É, mas não teve muita diferença entre o que as pessoas respondiam quando eram abordadas diretamente, ou quando respondiam às questões indiretas. Esse não é um ponto forte no preconceito. É verdade que os brancos tendem a se acharem um pouco mais inteligentes que as demais raças, mas a diferença é muito pequena. O que mais incomoda é a mistura na família. Os brasileiros se incomodam muito com a presença e a convivência com um membro de outra cor na família. A convivência com os diferentes no trabalho e na comunidade incomoda um pouco, mas na família incomoda mais. Um dado que deve interessar ao SINPRO-SP é essa mesma sensação em relação a professores de outras cores e raças.

Como as pessoas se sentem?
Se incomodam. Acham estranho, principalmente as pessoas de raça branca. Até porque essa é uma relação muito nova e incomum. Ainda não é tão freqüente ser branco e ter um professor negro.
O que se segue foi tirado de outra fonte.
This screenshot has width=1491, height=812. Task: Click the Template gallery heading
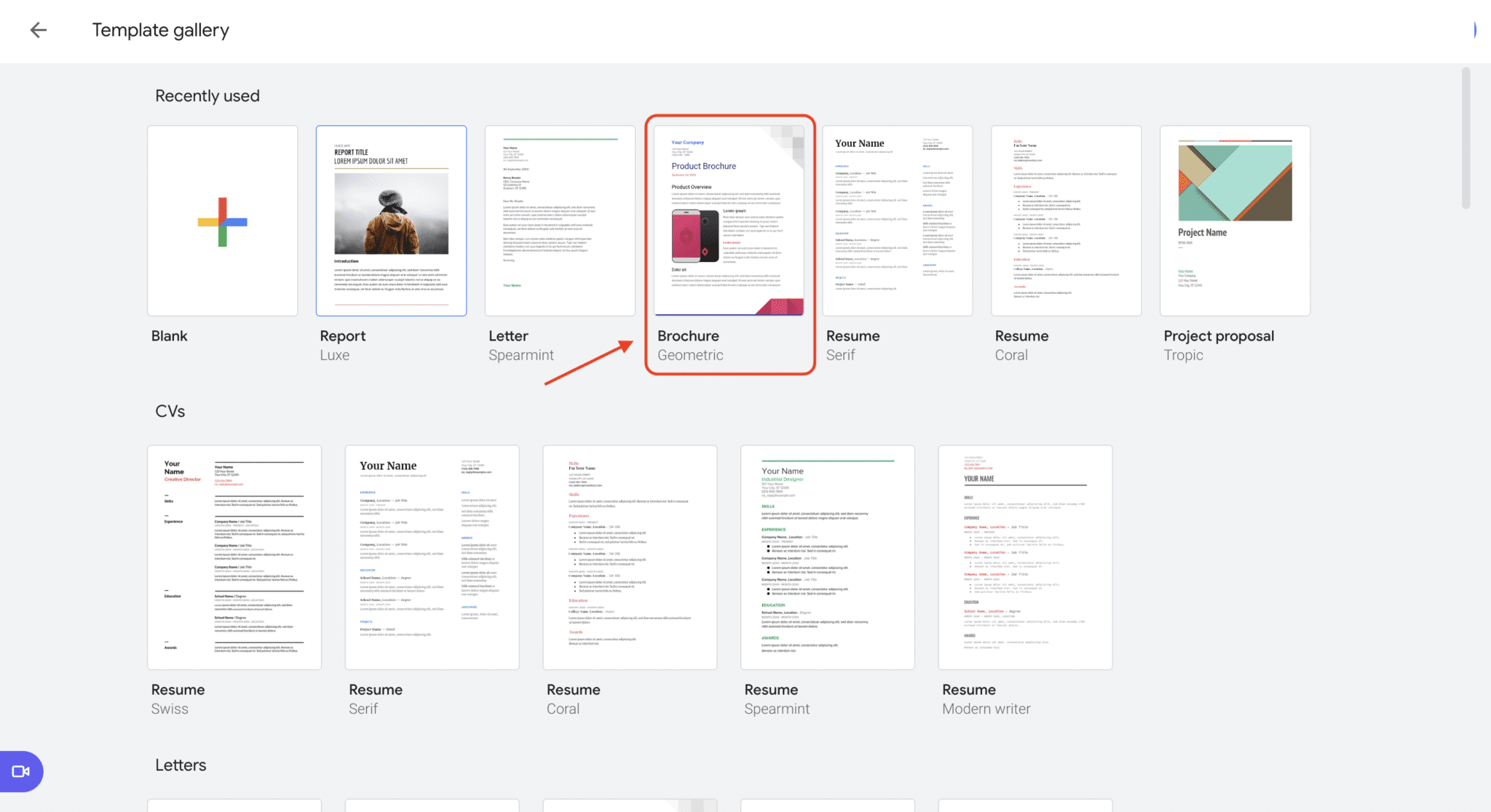coord(160,30)
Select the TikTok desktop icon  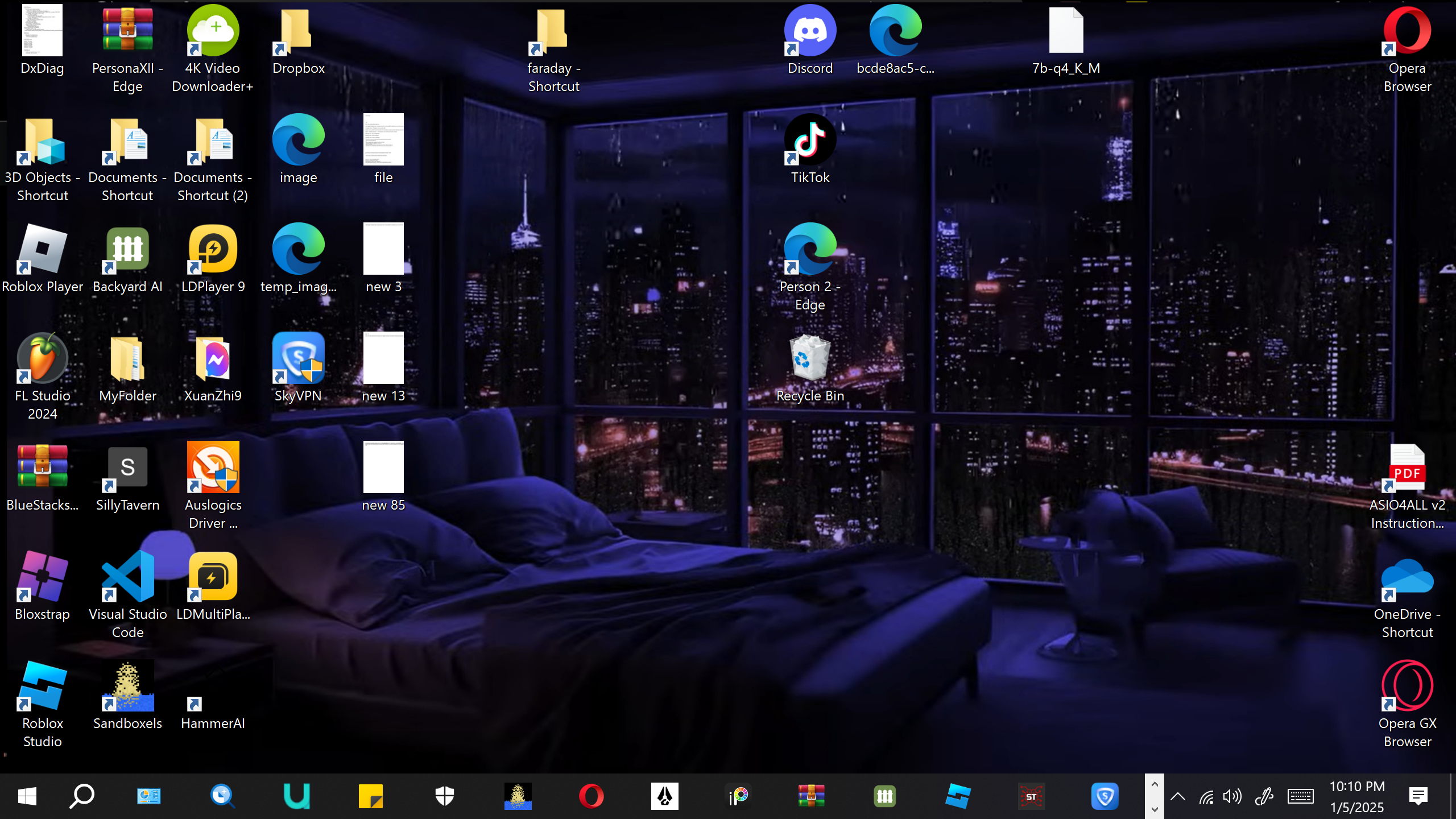pyautogui.click(x=810, y=140)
Não temos os números concretos, mas esse dado chama atenção.

Estamos sempre falando em brancos e negros. Como ficam os pardos, os mulatos nessa pesquisa?
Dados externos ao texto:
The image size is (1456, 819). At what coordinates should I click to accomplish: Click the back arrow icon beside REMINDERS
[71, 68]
Ah! Os pardos são o grupo mais interessante. Porque se, por um lado, eles possuem a mesma situação social e econômica dos negros, têm, por outro lado, o mesmo discurso dos brancos! Os dados dos pardos são os mais interessantes porque retratam bem toda uma parcela da população brasileira. Sé isso daria uma nova pesquisa.
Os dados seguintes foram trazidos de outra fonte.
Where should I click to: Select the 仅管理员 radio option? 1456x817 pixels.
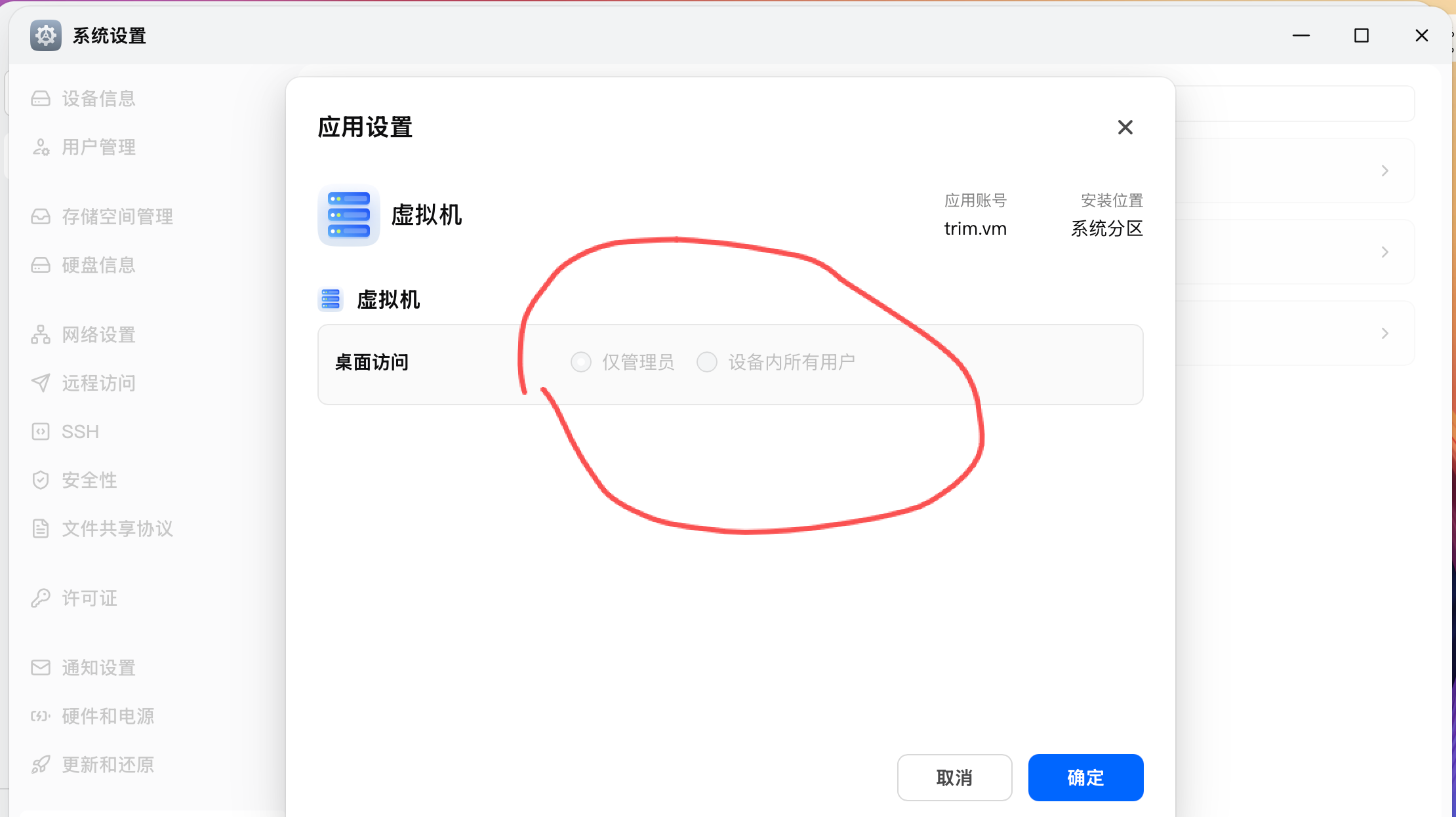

O que vocês encontraram em relação ao movimento negro? A ação do movimento tem algum eco na sociedade? E nas políticas públicas?
O que mais encontramos nos questionários foi o discurso do politicamente correto, da inclusão, das oportunidades iguais. E essa discussão tem estado muito presente por conta da questão das cotas para negros nas universidades. Mas independente disso, a gente percebe uma diminuição na manifestação do preconceito que, com certeza, tem a ver com a atuação do movimento negro. E, ainda que essa diminuição esteja no plano do discurso, das respostas, ainda assim isso é um avanço. Se está na fala e no dia-a-dia das pessoas, então o poder público precisa se posicionar e isso também é uma resposta ao trabalho do movimento negro organizado.

Para terminar: apesar da realidade ainda preocupante, é possível comemorar boas notícias?
Então, a manifestação real de preconceito que medimos é de 74%. É claro que esse número ainda é alarmante, mas em relação à pesquisa de 1995, que apontou 87%, já é uma grande diminuição, portanto um dado positivo. Ainda que essa queda seja só no discurso, ainda assim é positivo. Porque o discurso é o que alimenta a prática. Se ele é repetido infinitamente, dá força àquela prática. Se ele vem diminuindo, pára de ser repetido, vai perdendo força. Isso já é bem importante.